### Task details
The answer is to be an exact copy of the lines below running from the line with "Developer Center (1197, 1488)" down to the line with "Presse (167, 1955)", both ends included, and nothing more.

### Recorded information
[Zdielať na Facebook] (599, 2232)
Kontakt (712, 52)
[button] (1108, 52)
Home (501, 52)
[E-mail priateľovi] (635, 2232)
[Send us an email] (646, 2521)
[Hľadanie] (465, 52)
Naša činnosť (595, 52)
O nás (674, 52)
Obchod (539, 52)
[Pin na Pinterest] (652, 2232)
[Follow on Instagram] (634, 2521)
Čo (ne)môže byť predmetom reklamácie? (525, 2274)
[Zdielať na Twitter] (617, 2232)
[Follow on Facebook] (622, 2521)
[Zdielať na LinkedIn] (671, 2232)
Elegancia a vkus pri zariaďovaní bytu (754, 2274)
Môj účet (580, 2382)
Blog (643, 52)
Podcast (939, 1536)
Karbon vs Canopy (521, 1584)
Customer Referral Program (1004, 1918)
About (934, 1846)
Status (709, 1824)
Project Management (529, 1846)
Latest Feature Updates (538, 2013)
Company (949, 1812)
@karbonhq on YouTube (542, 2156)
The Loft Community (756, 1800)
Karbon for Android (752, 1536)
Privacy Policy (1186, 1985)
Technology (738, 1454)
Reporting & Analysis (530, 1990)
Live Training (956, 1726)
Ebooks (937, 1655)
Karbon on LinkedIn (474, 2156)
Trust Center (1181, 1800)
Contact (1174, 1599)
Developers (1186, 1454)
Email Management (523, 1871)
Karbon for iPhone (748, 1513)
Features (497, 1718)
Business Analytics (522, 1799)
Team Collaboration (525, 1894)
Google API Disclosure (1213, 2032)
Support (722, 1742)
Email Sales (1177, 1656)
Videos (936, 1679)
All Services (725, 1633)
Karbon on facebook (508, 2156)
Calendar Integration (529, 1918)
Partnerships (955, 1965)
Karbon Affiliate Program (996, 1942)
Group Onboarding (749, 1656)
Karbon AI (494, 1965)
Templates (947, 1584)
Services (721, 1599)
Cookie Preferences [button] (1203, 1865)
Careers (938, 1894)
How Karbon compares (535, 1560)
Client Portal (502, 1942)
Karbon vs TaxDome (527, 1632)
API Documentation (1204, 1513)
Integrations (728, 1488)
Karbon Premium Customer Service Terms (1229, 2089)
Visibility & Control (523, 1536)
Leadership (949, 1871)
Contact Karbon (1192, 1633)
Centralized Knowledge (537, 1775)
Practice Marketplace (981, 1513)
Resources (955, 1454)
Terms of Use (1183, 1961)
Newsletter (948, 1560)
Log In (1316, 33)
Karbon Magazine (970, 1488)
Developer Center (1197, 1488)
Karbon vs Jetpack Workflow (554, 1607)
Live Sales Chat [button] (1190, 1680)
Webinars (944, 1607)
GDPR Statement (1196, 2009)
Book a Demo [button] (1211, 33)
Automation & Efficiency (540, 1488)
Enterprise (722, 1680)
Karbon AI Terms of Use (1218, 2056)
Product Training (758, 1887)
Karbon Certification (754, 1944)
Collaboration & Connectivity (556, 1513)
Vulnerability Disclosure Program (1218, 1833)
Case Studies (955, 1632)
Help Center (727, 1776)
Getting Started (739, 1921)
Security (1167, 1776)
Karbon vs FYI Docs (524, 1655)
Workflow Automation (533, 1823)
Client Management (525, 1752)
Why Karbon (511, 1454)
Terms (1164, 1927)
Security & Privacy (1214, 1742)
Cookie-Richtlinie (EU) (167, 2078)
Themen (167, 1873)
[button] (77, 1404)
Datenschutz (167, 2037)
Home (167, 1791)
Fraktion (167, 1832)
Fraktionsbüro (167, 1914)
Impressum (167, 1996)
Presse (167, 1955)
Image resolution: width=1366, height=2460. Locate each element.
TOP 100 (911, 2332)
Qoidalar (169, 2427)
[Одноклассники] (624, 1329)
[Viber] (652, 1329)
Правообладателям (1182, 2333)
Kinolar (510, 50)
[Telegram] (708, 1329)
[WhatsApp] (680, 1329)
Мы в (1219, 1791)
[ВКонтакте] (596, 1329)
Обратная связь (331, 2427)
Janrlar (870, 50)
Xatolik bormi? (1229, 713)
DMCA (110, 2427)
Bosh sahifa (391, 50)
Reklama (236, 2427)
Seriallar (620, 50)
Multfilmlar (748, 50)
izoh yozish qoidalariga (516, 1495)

### Task result
Developer Center (1197, 1488)
Karbon vs Jetpack Workflow (554, 1607)
Live Sales Chat [button] (1190, 1680)
Webinars (944, 1607)
GDPR Statement (1196, 2009)
Book a Demo [button] (1211, 33)
Automation & Efficiency (540, 1488)
Enterprise (722, 1680)
Karbon AI Terms of Use (1218, 2056)
Product Training (758, 1887)
Karbon Certification (754, 1944)
Collaboration & Connectivity (556, 1513)
Vulnerability Disclosure Program (1218, 1833)
Case Studies (955, 1632)
Help Center (727, 1776)
Getting Started (739, 1921)
Security (1167, 1776)
Karbon vs FYI Docs (524, 1655)
Workflow Automation (533, 1823)
Client Management (525, 1752)
Why Karbon (511, 1454)
Terms (1164, 1927)
Security & Privacy (1214, 1742)
Cookie-Richtlinie (EU) (167, 2078)
Themen (167, 1873)
[button] (77, 1404)
Datenschutz (167, 2037)
Home (167, 1791)
Fraktion (167, 1832)
Fraktionsbüro (167, 1914)
Impressum (167, 1996)
Presse (167, 1955)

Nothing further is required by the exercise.